De acordo com o revisor, José Dirceu quase não participava de reuniões do PT e sobre negociações para a aprovação de projetos de lei. Ele citou depoimentos de petistas que disseram que o ex-ministro teve participação “absolutamente ocasional” em encontros do partido
“Esses depoimentos comprovam que José Dirceu não exercia qualquer função seja da direção, seja dos negócios. Estou tentando comprovar que José Dirceu está completamente desvinculado do Partido dos Trabalhadores”, afirmou.
Lewandowski foi questionado pelo Ministro Marco Aurélio sobre se acredita que o ex-tesoureiro do PT teria “autonomia” para corromper parlamentares sem ordens superiores.
“Contrariamente do que foi dito, eu não acredito em Papai Noel. Isso pode ter ocorrido a mando de alguém. Mas eu não estou encontrando provas”, respondeu o revisor.
Operador e delator do esquemaLewandowsli classificou de “aventureiro” Marcos Valério, acusado pela Procuradoria de ser o operador do esquema de compra de votos. O revisor destacou que Valério se apresentava como “influente no PT” e emissário de Dirceu.
“Marcos Valério era um aventureiro, um homem que buscava negócios vultosos, alardeava que tinha influência, talvez tivesse alguma, perante o governo, mas são ilações.”
Durante a apresentação do voto, Lewandowski procurou desqualificar o depoimento do delator do esquema, o ex-deputado e presidente do PTB Roberto Jefferson, já condenado por corrupção passiva [receber vantagem indevida].
De acordo com o revisor, Jefferson é “inimigo” de Dirceu. “Esse réu é um inimigo fidagal de José Dirceu e procurou incriminá-lo e trazê-lo ao bojo dos fatos.”
O julgamentoDez pessoas da antiga cúpula do PT e do grupo de Marcos Valério foram acusadas de corrupção ativa. Segundo a denúncia, os réus deram dinheiro a parlamentares para comprar o apoio político de deputados ao governo do ex-presidente Luiz Inácio Lula da Silva na Câmara.
Políticos e assessores que receberam dinheiro do esquema já foram condenados por corrupção passiva (receber vantagem indevida).
Segundo a denúncia, Dirceu, Genoino e Delúbio se associaram ao grupo de Valério, apontado como o operador do mensalão, para desviar dinheiro de contratos públicos e contrair empréstimos fraudulentos, com a finalidade de ampliar a base aliada de Lula.

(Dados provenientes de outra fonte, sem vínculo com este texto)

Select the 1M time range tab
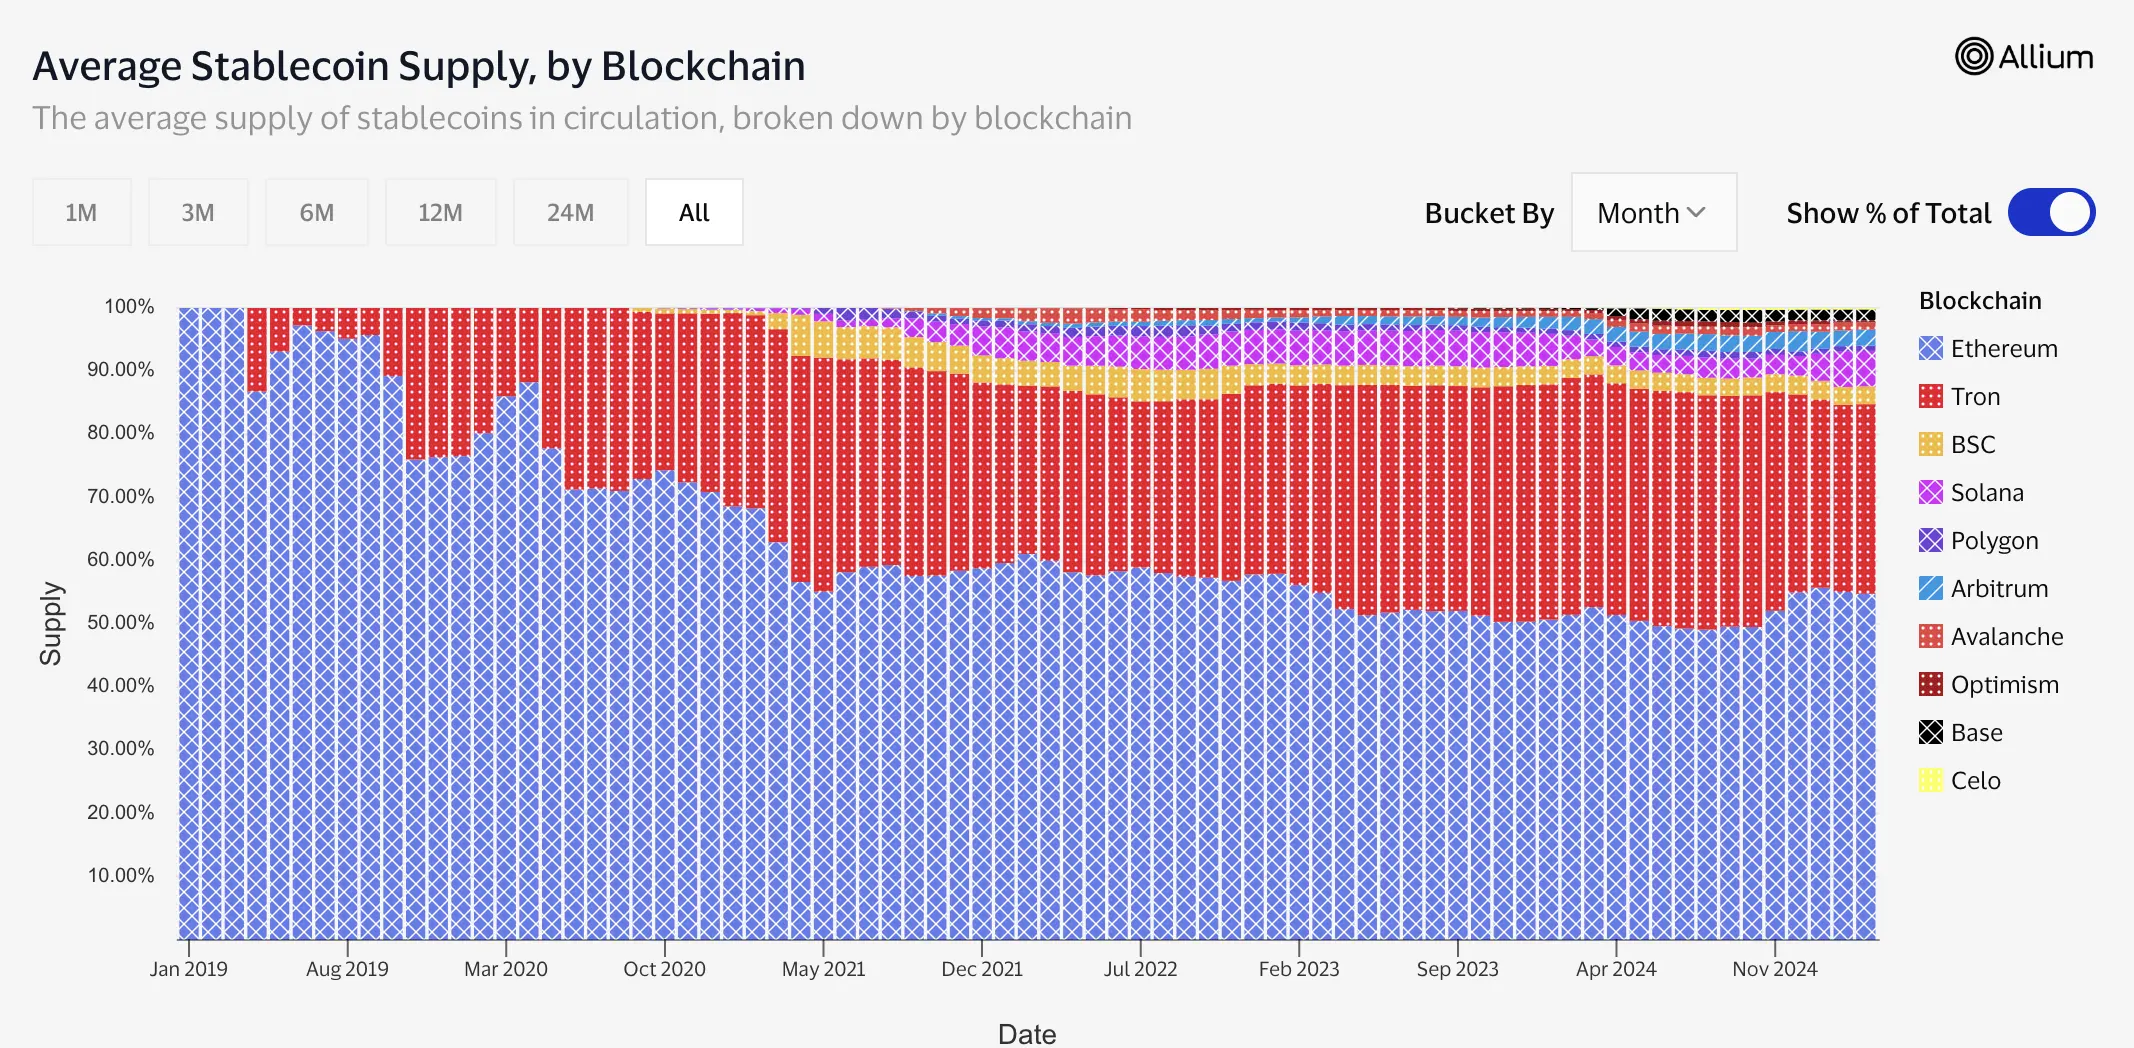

A pena para o crime de corrupção ativa varia de 2 a 12 anos de prisão. A dosimetria (tamanho) da pena será definida pela corte ao término do julgamento dos 37 réus.
Ao todo, 22 dos 37 réus do processo do mensalão já sofreram condenações na análise de quatro tópicos da denúncia: desvio de recursos públicos, gestão fraudulenta, lavagem de dinheiro e corrupção entre partidos da base. Ainda falta julgar lavagem de dinheiro por parte do PT, evasão de divisas e formação de quadrilha.
Até agora, foram inocentados quatro réus: o ex-ministro Luiz Gushiken, o ex-assessor do extinto PL Antônio Lamas, ambos a pedido do Ministério Público, além da ex-funcionária de Valério Geiza Dias e da ex-diretora do Banco Rural Ayanna Tenório, que ainda serão julgadas por outros crimes.